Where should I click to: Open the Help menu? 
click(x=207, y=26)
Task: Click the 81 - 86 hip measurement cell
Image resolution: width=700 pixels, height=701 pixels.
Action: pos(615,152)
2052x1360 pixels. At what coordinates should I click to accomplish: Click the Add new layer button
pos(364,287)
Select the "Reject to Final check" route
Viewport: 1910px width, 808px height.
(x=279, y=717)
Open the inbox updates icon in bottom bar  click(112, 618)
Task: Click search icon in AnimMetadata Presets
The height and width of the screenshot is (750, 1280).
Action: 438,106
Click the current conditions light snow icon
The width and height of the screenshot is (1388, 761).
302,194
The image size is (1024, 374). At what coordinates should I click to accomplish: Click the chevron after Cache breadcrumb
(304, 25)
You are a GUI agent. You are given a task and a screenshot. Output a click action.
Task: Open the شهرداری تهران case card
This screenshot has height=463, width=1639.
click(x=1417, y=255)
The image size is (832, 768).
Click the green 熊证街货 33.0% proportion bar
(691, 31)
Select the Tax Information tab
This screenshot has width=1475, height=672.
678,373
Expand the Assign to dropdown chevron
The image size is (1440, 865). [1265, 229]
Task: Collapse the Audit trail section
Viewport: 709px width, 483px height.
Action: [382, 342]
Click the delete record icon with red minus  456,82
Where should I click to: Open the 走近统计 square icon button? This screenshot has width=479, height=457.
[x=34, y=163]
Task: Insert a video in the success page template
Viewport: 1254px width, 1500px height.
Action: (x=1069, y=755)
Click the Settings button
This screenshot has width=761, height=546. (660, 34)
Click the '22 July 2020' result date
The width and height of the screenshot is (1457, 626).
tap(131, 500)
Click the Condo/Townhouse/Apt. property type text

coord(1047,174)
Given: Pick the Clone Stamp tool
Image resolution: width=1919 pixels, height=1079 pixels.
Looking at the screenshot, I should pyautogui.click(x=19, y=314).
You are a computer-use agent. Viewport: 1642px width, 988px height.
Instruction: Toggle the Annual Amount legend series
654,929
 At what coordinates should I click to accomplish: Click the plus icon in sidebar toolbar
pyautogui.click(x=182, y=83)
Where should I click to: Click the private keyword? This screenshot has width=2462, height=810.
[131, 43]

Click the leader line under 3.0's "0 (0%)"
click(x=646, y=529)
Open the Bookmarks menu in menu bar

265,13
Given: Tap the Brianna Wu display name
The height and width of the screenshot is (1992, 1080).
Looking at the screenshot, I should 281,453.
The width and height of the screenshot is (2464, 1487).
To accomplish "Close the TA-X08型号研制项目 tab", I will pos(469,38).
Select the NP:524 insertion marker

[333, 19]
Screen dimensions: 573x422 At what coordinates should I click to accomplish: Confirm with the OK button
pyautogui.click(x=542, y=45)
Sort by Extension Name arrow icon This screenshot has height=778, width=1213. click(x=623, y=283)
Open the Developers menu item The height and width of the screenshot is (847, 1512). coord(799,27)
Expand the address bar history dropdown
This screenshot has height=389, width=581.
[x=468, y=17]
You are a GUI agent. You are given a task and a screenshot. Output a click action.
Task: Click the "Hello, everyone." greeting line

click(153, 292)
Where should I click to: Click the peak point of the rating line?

**Work to be completed**
Could you transcribe the whole listing exactly?

**Answer below**
Where should I click to: Open the Help menu? 
click(x=207, y=26)
Task: Click the 81 - 86 hip measurement cell
Image resolution: width=700 pixels, height=701 pixels.
Action: pos(615,152)
2052x1360 pixels. At what coordinates should I click to accomplish: Click the Add new layer button
pos(364,287)
Select the "Reject to Final check" route
Viewport: 1910px width, 808px height.
(x=279, y=717)
Open the inbox updates icon in bottom bar  click(112, 618)
Task: Click search icon in AnimMetadata Presets
The height and width of the screenshot is (750, 1280).
Action: 438,106
Click the current conditions light snow icon
The width and height of the screenshot is (1388, 761).
302,194
The image size is (1024, 374). At what coordinates should I click to accomplish: Click the chevron after Cache breadcrumb
(304, 25)
You are a GUI agent. You are given a task and a screenshot. Output a click action.
Task: Open the شهرداری تهران case card
This screenshot has height=463, width=1639.
click(x=1417, y=255)
The image size is (832, 768).
Click the green 熊证街货 33.0% proportion bar
(691, 31)
Select the Tax Information tab
This screenshot has width=1475, height=672.
678,373
Expand the Assign to dropdown chevron
The image size is (1440, 865). [1265, 229]
Task: Collapse the Audit trail section
Viewport: 709px width, 483px height.
Action: [382, 342]
Click the delete record icon with red minus  456,82
Where should I click to: Open the 走近统计 square icon button? This screenshot has width=479, height=457.
[x=34, y=163]
Task: Insert a video in the success page template
Viewport: 1254px width, 1500px height.
Action: (x=1069, y=755)
Click the Settings button
This screenshot has width=761, height=546. (660, 34)
Click the '22 July 2020' result date
The width and height of the screenshot is (1457, 626).
tap(131, 500)
Click the Condo/Townhouse/Apt. property type text

coord(1047,174)
Given: Pick the Clone Stamp tool
Image resolution: width=1919 pixels, height=1079 pixels.
Looking at the screenshot, I should pyautogui.click(x=19, y=314).
You are a computer-use agent. Viewport: 1642px width, 988px height.
Instruction: Toggle the Annual Amount legend series
654,929
 At what coordinates should I click to accomplish: Click the plus icon in sidebar toolbar
pyautogui.click(x=182, y=83)
Where should I click to: Click the private keyword? This screenshot has width=2462, height=810.
[131, 43]

Click the leader line under 3.0's "0 (0%)"
click(x=646, y=529)
Open the Bookmarks menu in menu bar

265,13
Given: Tap the Brianna Wu display name
The height and width of the screenshot is (1992, 1080).
Looking at the screenshot, I should 281,453.
The width and height of the screenshot is (2464, 1487).
To accomplish "Close the TA-X08型号研制项目 tab", I will pos(469,38).
Select the NP:524 insertion marker

[333, 19]
Screen dimensions: 573x422 At what coordinates should I click to accomplish: Confirm with the OK button
pyautogui.click(x=542, y=45)
Sort by Extension Name arrow icon This screenshot has height=778, width=1213. click(x=623, y=283)
Open the Developers menu item The height and width of the screenshot is (847, 1512). coord(799,27)
Expand the address bar history dropdown
This screenshot has height=389, width=581.
[x=468, y=17]
You are a GUI agent. You are given a task and a screenshot. Output a click action.
Task: Click the "Hello, everyone." greeting line

click(153, 292)
Where should I click to: Click the peak point of the rating line?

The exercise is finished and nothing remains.